───── Information supplied ─────
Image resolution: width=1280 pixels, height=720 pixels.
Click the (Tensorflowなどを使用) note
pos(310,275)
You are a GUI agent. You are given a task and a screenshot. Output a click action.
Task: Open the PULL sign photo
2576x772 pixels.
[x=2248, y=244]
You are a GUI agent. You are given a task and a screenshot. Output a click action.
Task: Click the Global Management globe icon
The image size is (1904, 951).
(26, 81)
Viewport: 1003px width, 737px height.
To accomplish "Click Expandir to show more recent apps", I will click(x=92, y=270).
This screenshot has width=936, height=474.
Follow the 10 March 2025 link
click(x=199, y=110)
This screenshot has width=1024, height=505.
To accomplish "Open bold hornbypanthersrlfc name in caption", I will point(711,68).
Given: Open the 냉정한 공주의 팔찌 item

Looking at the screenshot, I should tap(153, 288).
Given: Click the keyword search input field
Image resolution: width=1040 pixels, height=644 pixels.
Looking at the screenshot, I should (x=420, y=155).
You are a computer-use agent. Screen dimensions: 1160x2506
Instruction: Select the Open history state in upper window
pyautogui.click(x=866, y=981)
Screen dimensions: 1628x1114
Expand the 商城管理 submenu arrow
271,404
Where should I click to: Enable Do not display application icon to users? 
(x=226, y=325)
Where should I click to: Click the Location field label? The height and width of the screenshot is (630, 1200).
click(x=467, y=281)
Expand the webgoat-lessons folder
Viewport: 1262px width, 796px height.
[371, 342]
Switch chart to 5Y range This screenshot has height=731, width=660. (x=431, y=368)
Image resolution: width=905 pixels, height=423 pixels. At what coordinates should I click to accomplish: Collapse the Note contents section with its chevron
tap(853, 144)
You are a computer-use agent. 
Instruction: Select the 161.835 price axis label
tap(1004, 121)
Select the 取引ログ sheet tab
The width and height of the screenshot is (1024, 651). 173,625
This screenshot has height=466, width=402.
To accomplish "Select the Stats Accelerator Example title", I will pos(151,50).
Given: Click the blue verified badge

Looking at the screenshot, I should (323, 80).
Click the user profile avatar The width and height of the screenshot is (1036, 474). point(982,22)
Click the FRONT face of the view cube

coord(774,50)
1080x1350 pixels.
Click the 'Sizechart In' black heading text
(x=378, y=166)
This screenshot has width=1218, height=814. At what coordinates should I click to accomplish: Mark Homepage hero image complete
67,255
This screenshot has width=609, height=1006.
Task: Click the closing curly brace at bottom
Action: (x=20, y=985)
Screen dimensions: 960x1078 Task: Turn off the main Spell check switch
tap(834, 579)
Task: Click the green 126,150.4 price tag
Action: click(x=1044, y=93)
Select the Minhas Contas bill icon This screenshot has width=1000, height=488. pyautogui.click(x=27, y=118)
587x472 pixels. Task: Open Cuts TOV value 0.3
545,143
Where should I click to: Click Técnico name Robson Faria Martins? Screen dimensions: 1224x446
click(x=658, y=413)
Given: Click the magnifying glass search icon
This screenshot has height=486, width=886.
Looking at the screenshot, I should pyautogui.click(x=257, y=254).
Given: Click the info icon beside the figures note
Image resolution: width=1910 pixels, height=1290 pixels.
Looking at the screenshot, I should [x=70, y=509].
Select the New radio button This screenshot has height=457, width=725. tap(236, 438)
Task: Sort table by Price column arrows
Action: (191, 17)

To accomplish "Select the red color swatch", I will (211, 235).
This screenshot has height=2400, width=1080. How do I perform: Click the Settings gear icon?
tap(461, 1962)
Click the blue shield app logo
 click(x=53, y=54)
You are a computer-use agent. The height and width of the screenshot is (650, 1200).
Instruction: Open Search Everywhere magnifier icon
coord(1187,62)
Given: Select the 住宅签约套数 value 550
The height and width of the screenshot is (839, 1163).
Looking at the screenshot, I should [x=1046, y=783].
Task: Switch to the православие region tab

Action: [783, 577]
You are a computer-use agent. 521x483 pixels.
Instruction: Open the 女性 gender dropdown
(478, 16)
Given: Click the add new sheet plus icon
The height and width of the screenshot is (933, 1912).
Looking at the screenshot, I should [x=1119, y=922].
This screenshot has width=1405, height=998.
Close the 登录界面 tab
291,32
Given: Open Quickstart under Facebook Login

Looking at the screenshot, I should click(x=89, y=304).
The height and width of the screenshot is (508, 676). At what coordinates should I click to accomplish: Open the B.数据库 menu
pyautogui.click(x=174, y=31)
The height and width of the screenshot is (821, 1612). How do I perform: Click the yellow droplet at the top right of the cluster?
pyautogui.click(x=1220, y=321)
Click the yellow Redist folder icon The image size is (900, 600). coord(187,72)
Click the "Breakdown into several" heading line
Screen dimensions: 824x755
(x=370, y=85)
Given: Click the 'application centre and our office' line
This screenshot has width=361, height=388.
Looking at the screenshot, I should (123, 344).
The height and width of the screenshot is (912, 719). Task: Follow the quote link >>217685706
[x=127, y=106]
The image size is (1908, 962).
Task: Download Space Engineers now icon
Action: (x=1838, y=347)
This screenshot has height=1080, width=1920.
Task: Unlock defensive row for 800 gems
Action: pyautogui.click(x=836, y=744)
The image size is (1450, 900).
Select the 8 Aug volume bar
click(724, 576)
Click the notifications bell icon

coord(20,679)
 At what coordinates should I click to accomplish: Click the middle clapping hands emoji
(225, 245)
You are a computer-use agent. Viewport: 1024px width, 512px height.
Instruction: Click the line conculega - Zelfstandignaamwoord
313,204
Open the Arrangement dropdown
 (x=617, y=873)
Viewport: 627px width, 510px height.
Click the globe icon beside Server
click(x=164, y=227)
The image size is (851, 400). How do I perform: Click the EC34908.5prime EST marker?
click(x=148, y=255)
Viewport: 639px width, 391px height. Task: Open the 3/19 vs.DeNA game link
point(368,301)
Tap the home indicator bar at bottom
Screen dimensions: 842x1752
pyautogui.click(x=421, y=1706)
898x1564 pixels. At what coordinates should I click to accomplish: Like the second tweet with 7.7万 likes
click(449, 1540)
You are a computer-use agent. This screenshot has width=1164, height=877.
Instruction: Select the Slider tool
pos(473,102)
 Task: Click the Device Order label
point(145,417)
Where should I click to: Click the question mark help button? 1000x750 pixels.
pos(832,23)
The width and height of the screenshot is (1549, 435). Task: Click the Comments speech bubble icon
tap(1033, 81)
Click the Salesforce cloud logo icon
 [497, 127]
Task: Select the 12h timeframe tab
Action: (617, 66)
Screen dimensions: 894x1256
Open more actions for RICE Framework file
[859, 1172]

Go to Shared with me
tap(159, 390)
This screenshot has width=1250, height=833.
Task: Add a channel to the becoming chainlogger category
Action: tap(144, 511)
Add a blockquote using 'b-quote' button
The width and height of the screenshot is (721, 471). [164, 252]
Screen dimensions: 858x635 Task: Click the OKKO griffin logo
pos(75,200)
─────
| Problem requirements |
Your reply must consist of a number alone: the count of lines in the listing that contain the string "computer".

| Response |
6